WHAT TO DO: Without the images, write out the entries word for word.

(Collected data)
▼
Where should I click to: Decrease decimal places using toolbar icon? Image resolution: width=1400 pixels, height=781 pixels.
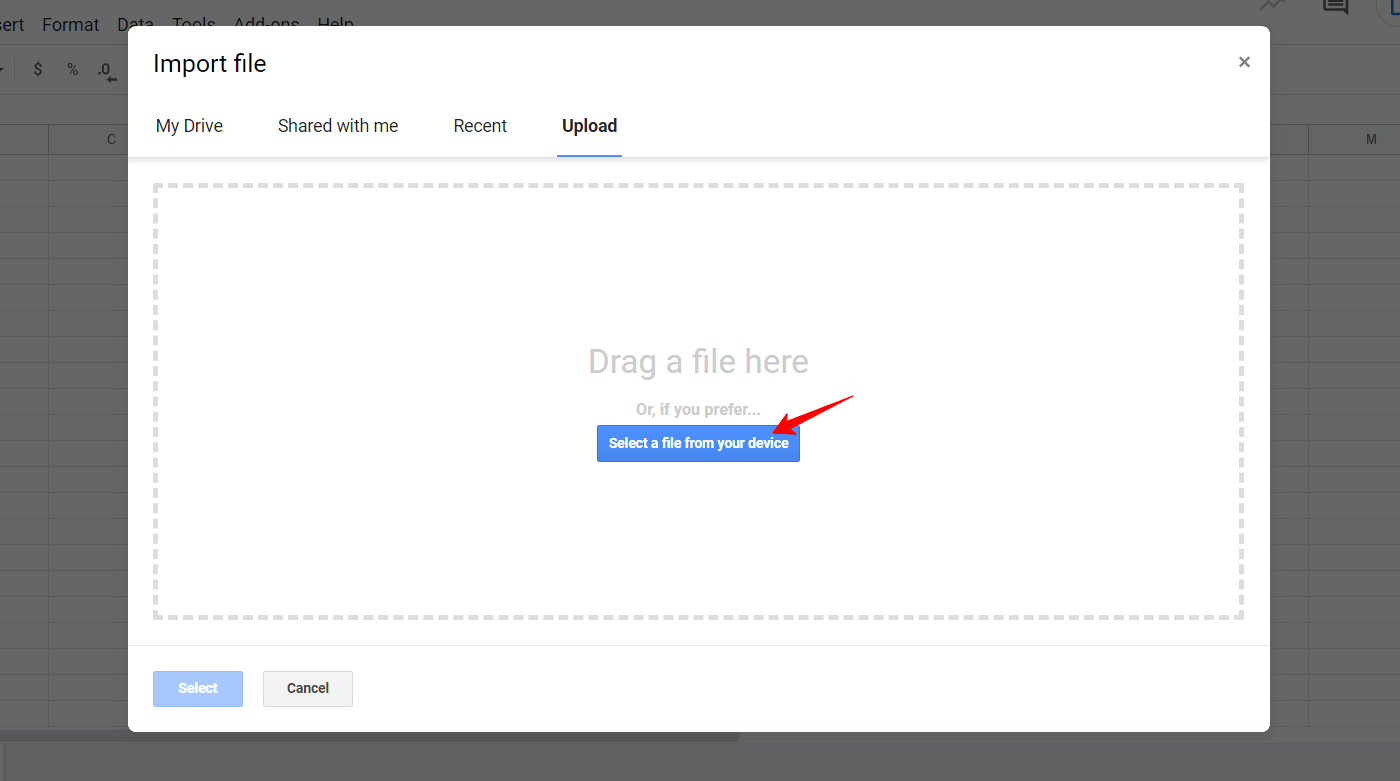pos(104,69)
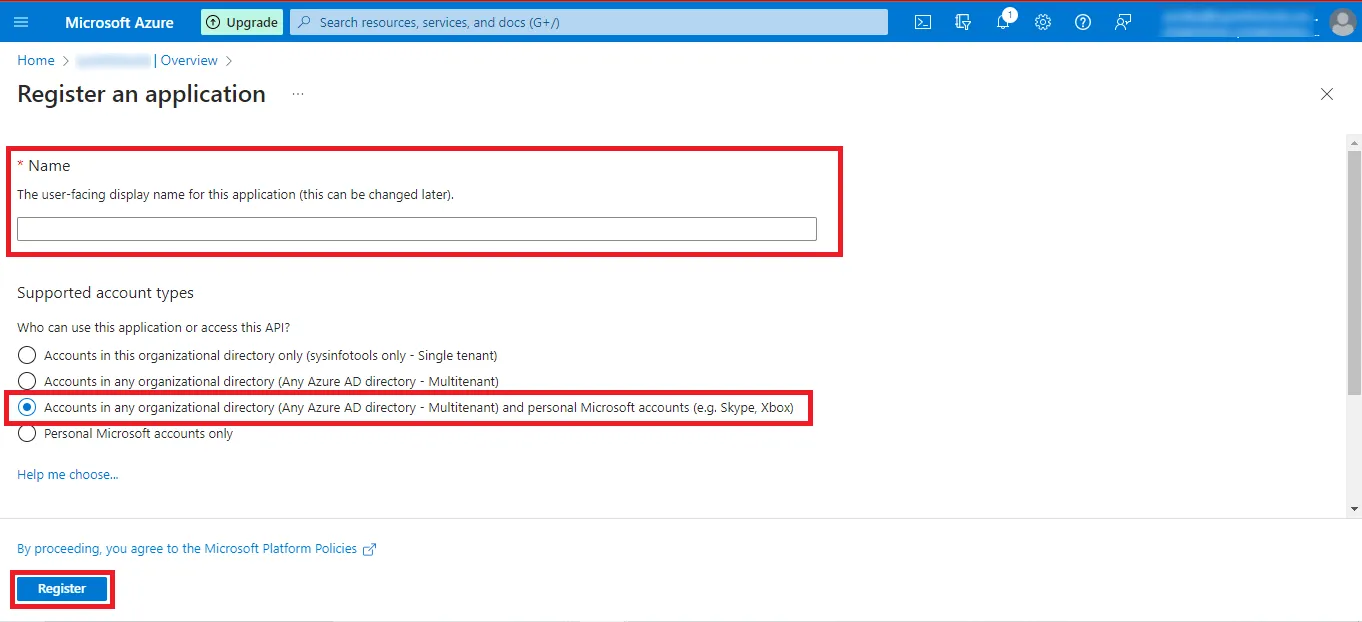
Task: Select Single tenant account type option
Action: pos(27,355)
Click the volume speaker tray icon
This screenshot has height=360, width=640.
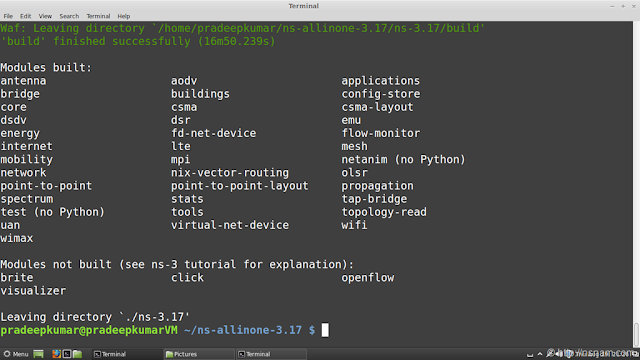pos(559,354)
▲
WRITTEN ANSWER:
Where should I click to: Decrease decimal places using toolbar icon? Image resolution: width=1400 pixels, height=781 pixels.
pos(104,69)
Task: Select Single tenant account type option
Action: pos(27,355)
Click the volume speaker tray icon
This screenshot has height=360, width=640.
pos(559,354)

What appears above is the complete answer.